I'd love to get pip to stop running itself in a subprocess. Too much state to pass that is easy to forget/screw up: https://github.com/pypa/pip/issues/13186#issuecomment-2616081930
Yea, not to mention the overheads of non-reused memory caches and subprocess call.
TIL pip runs itself in a subprocess
any tl;dr what exactly is being run that way?
Subprocesses for building sdists
oh, right
I have a proof of concept for install in-process, a quick and dirty test seems to show a 600ms savings on a pip install . for pip itself.
Noice!
isn't that what build is for? maybe it would be a chance to add build to pip? or would that be a bootstrapping whack-a-mole?
There's an open issue about that over on build.
IIRC, we'd ended up concluding that it'd be more complexity in both projects, compared to having pip use pyproject-hooks directly (which it does today, with additional quirky things like not-a-virtualenv isolation).

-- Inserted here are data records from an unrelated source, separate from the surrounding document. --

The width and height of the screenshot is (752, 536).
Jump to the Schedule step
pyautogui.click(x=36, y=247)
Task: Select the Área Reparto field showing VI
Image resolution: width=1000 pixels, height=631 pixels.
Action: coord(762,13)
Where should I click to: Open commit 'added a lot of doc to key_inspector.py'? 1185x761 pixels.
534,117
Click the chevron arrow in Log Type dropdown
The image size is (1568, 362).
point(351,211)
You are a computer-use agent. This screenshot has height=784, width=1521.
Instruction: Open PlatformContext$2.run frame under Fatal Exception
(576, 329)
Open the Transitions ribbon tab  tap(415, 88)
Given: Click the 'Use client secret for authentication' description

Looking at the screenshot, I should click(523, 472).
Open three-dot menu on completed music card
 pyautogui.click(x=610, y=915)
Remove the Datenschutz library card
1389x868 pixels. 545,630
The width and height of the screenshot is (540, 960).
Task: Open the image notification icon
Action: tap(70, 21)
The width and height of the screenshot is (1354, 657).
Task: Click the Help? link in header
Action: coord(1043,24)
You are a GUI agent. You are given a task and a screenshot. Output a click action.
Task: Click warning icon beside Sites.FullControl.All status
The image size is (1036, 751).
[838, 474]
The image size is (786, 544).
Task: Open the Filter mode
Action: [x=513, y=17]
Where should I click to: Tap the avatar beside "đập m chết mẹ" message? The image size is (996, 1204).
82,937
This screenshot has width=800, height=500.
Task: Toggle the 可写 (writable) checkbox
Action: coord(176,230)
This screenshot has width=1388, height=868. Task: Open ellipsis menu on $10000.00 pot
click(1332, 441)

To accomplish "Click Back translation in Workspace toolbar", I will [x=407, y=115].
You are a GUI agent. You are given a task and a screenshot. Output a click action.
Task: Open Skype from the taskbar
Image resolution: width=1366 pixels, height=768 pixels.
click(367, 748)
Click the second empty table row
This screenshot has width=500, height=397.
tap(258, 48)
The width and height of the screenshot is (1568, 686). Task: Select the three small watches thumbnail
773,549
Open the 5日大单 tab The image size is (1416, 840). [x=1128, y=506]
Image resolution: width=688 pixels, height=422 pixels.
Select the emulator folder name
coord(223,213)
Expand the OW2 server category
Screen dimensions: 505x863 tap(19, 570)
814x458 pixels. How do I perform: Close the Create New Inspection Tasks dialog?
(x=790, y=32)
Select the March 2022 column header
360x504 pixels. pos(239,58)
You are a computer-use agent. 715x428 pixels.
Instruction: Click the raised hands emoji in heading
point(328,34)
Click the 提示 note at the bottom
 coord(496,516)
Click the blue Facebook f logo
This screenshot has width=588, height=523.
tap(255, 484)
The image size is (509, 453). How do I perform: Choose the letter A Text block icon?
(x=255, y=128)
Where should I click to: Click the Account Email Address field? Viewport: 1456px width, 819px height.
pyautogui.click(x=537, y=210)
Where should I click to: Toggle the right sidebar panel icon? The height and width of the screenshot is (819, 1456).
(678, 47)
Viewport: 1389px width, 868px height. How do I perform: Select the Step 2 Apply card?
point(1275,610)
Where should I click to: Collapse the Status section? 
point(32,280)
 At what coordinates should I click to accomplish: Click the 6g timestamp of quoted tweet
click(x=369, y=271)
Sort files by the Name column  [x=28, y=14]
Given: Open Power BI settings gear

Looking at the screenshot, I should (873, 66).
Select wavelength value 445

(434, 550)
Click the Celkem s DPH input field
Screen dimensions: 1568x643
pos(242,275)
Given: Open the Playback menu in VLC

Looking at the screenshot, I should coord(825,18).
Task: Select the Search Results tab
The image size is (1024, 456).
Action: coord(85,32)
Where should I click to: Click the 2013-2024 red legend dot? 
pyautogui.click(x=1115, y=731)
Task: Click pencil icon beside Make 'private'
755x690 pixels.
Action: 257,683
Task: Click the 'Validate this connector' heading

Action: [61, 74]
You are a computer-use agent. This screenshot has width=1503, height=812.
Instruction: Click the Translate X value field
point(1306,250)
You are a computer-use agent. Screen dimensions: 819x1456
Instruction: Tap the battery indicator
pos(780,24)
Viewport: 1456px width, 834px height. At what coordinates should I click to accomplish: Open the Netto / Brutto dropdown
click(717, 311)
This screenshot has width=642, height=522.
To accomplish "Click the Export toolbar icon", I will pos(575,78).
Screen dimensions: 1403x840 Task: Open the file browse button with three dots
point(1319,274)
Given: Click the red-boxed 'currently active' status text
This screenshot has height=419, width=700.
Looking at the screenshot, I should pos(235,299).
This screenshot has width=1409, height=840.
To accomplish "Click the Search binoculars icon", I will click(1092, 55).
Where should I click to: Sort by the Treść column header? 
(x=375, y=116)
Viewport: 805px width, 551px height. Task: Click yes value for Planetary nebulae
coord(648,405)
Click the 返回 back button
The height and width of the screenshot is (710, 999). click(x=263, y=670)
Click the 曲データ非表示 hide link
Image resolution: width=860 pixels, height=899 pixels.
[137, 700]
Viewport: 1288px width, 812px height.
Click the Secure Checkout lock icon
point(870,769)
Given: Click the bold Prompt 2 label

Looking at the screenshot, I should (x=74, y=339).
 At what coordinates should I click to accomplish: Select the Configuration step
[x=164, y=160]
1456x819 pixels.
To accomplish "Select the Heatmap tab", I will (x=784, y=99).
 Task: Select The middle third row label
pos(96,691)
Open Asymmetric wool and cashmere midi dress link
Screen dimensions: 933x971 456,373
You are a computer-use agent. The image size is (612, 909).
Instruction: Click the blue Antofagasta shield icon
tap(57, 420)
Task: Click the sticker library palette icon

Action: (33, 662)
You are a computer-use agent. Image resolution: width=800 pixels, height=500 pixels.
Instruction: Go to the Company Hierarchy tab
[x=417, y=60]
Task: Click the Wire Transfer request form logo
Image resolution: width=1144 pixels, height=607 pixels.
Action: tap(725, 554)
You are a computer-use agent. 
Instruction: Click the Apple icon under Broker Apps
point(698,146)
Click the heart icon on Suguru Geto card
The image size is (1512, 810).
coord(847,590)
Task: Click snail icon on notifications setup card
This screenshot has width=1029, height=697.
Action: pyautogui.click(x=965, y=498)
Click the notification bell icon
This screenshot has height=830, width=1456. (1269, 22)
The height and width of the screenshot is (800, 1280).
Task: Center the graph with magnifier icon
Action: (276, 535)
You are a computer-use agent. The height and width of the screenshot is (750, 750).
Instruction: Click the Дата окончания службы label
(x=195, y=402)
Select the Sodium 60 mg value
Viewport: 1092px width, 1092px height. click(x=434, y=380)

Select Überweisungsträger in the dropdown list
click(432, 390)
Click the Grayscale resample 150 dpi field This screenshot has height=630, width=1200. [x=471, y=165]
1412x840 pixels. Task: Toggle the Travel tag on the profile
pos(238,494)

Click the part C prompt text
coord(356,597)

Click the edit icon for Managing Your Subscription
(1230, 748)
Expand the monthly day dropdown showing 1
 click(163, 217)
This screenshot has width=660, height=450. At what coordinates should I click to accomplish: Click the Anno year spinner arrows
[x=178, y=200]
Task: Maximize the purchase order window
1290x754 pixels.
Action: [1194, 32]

- build has/had hard-coded pip install commands (which are now pip/uv install commands).
I lobbied for that CLI to exist, because I was convinced that it was the ideal tool for packaging Python dists as e.g. Arch Linux packages.
Using pip for that was always problematic since that use case needs so many flags to make it work. But it's just python -m installer --no-isolation!
I've never understood the differences between all of the location/scheme flags pip install has.
TBF, I've also never really cared, but if I start to refactor pip to install build deps in-process, I will need to fill this gap in my knowledge.
I think this is something from before the times of venvs
well I hate it
Welcome to the club.
I've said before that I want a Python 4 that redoes all the import stuff to make things work better from a packaging perspective. I also know that it's not gonna happen because I asked for it and the phrase Python 4 is a taboo anyway. 😅
Could we just remove all of the flags and then say "sorry, but you gotta write your own installer, have fun"? 
looks at the Astral people
reminds me of this deprecation: https://github.com/pypa/pip/issues/13154
part of me wonders if it was a bad idea to deprecate this flag if a Python 4 ever shows up, but if that did happen, we'd be stuck in the 3->4 transition until 2100.
I was like, wait, that's too high a number. 😂
Oh, I never saw that. Yea, I'm surprised we deprecated it.
Man, I've been out of the loop on a lot of pip things for a while now. 🙈
it's basically been Stéphane, Damian, and I for the past few months 👀
*with Paul here and there
It comes and goes in waves 🎵🎶
I was very confused at why we had a flag that we never used and seemingly referenced Python 2 ¯_(ツ)_/¯
It was probably not worth deprecating in hindsight. I'm surprised how many people still pass it, but I was never around for the Python 2 transition so I guess I underestimated its historical importance.
I don't mean to be demanding, but do you think you'll have a bit more time for OSS lately? IIRC last time we talked, you said you'd hopefully have more time ~roughly soon-ish.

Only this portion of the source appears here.